Ha a quantidade enorme de artezãos e de intermediarios economicos, politicos, ethnicos e religiosos.

Ha a facilidade que tem o trabalhador em renegar a classe operaria, estabelecendo-se, aburguezando-se.

Ha o obstaculo de uma lingua que é um tumulo. Escrever em portuguez é o mesmo que não escrever. Ninguem lê.

Ha a censura postal. Confisca a nossa correspondencia a torto e a direito, provocando incidentes desagradaveis. Fornece cópia á policia, provocando prisões de communistas. Quando a correspondencia escapa a censura, não escapa ao relaxamento administrativo; os pacotes de folhetos e jornaes são chamados “miúdos” e jogados no “cocho”, isto é, refugiados para ser queimados; e, assim, perde-se grande parte do nosso esforço.

Ha um estado de sitio de 4 annos - fonte de arbitrariedades systematicas.

Ha, na capital do paiz, os seguintes obstaculos: a dispersão da massa, o confusionismo, os syndicatos entregues a policiaes, a preoccupação do carnaval, a burocracia brazileira, e a pequena e média burguezia portugueza.

Ha as numerosas secções operarias dos jornaes burguezes e, em troca, os obstaculos economicos, e a opposição policial e governamental á creação de uma imprensa proletaria.

Ha o corporativismo predominante na immensa maioria do proletariado.

Ha a colligação socialista, anarchista, anarcho-syndicalista, amarella, capitalista e policial, contra os communistas.

Ha as derrotas e perseguições de 1919-1920 creando uma athmosphera de pessimismo.

Ha a tactica das bombas que originou no proletariado uma athmosphera de pavor a tudo quanto se refere á revolução.

Ha o pouco habito de ler: o trabalhador, em regra geral, não lê, não sabe ler; quando lê, não digere; quando algum militante lhe explica o que leu, não é capaz de repetir.

Ha a pobreza do Partido Communista, vivendo das quotas mensaes pagas irregularmente devido á situação ilegal.

Ha as nossas proprias faltas provenientes do auto-didacticismo.

Ha a incomprehensão das massas que não gostam de polemicas.

Ha a desorganização syndical e o esforço da policia em reduzir a zero as nossas tentativas de reorganização.

Ha a difficuldade em encontrar typographias que acceitem nossa literatura; estando sujeitas a violencias policiaes, não querem arcar com as responsabilidades.

Ha esses obstaculos e ha dezenas de outros.

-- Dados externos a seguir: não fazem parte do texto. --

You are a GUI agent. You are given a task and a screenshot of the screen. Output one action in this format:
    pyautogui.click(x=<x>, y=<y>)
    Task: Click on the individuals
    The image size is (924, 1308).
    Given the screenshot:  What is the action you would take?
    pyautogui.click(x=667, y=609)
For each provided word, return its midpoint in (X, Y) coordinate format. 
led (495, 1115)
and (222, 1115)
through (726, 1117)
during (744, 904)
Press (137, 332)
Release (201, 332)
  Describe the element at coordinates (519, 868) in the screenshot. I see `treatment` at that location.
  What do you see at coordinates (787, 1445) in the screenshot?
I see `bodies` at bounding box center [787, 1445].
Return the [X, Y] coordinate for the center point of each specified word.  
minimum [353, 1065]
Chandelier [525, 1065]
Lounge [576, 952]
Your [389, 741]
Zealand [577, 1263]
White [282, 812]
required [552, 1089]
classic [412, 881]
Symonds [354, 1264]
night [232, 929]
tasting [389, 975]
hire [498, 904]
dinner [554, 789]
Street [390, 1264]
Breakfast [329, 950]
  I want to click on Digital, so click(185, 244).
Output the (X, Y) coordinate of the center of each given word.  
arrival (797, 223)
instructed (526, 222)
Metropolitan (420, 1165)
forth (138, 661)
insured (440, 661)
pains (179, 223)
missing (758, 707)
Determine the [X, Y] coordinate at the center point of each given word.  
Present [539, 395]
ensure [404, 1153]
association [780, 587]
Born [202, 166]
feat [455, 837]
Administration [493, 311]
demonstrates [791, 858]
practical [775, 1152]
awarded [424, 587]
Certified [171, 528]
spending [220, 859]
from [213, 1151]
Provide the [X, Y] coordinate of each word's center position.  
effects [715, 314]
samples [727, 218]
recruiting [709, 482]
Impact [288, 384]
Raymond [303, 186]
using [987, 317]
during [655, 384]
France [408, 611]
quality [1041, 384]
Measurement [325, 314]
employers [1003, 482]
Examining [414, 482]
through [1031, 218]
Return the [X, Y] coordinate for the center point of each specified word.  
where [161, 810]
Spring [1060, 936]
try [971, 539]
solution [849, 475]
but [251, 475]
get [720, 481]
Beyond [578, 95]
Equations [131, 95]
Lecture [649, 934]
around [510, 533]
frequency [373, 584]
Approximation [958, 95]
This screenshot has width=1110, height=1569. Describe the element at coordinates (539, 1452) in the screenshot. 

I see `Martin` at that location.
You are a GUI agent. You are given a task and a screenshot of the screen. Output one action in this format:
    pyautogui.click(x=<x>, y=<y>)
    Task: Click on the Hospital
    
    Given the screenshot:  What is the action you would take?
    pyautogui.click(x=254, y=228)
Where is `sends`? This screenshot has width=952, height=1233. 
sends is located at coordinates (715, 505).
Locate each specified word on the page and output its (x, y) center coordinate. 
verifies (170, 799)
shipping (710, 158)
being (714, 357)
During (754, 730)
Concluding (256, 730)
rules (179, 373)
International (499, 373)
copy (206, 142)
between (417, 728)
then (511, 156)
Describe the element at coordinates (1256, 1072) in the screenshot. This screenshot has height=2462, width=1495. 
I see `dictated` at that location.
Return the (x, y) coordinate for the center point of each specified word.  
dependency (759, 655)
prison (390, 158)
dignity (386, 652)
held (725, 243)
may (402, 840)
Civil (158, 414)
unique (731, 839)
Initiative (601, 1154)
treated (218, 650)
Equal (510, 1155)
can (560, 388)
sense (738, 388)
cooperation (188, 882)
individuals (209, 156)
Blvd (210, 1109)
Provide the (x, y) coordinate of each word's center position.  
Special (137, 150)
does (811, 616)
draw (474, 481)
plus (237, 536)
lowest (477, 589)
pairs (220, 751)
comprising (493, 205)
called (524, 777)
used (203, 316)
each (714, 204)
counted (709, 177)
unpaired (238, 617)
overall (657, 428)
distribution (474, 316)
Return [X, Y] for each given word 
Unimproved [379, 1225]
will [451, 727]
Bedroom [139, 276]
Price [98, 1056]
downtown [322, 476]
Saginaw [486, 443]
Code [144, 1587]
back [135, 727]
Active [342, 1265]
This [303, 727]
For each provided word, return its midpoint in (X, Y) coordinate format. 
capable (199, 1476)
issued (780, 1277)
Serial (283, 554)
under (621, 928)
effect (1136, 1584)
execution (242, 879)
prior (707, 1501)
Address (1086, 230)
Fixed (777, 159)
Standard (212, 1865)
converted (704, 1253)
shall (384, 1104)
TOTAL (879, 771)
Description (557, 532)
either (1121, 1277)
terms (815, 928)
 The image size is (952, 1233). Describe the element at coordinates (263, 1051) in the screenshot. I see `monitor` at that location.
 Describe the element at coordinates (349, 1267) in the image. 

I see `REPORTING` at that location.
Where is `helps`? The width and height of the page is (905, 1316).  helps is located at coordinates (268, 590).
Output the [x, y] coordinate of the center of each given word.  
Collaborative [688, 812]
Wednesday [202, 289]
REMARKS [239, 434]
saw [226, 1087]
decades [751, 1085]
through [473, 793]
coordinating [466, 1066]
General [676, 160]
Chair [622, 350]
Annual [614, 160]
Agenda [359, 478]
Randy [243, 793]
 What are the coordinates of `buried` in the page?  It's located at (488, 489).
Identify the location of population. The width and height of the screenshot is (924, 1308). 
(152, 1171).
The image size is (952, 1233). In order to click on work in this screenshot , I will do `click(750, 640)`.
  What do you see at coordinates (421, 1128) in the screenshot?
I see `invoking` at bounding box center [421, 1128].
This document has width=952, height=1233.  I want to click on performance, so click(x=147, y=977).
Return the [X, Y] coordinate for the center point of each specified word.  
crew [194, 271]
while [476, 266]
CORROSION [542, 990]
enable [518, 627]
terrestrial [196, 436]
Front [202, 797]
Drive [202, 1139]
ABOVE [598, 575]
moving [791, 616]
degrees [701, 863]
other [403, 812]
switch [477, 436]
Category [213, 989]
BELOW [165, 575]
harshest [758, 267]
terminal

Todos elles pesam desmesuradamente num dos pratos da balança, emquanto no outro prato só existe o rythmo dialectico da historia empurrando a sociedade brazileira para a revolução proletaria.

O que está ahi não é pessimismo. É a realidade. Somos objectivistas; por isto, não desanimamos. Acompanhamos a luta revolucionaria mundial e sabemos que ella decidirá da situação brazileira. Lenta, mas firmemente, avançamos. Tão grandes obstaculos não nos lançam no desespero; encaramol-os com serenidade. Serenidade fria, mas tragica…

Pensamos nas palavras de Lenine: bloco massiço, galgamos um caminho escarpado e difficil, agarrando-nos uns aos outros. Vivemos cercados de inimigos por todos os lados e, caindo e reerguendo-nos, temos de caminhar quasi constantemente debaixo de um fogo curado. Unimo-nos como resultado de uma decisão que tomámos livremente, afim de combatermos os inimigos do proletariado e não rolarmos no pantano vizinho, onde as rãs do opportunismo nos injuriam por desafinarmos o coaxar capitalista. E, grupo compacto, iremos até ao fim, cumprindo o nosso dever historico, despedaçando os obstaculos e marchando para a victoria e para a revolução!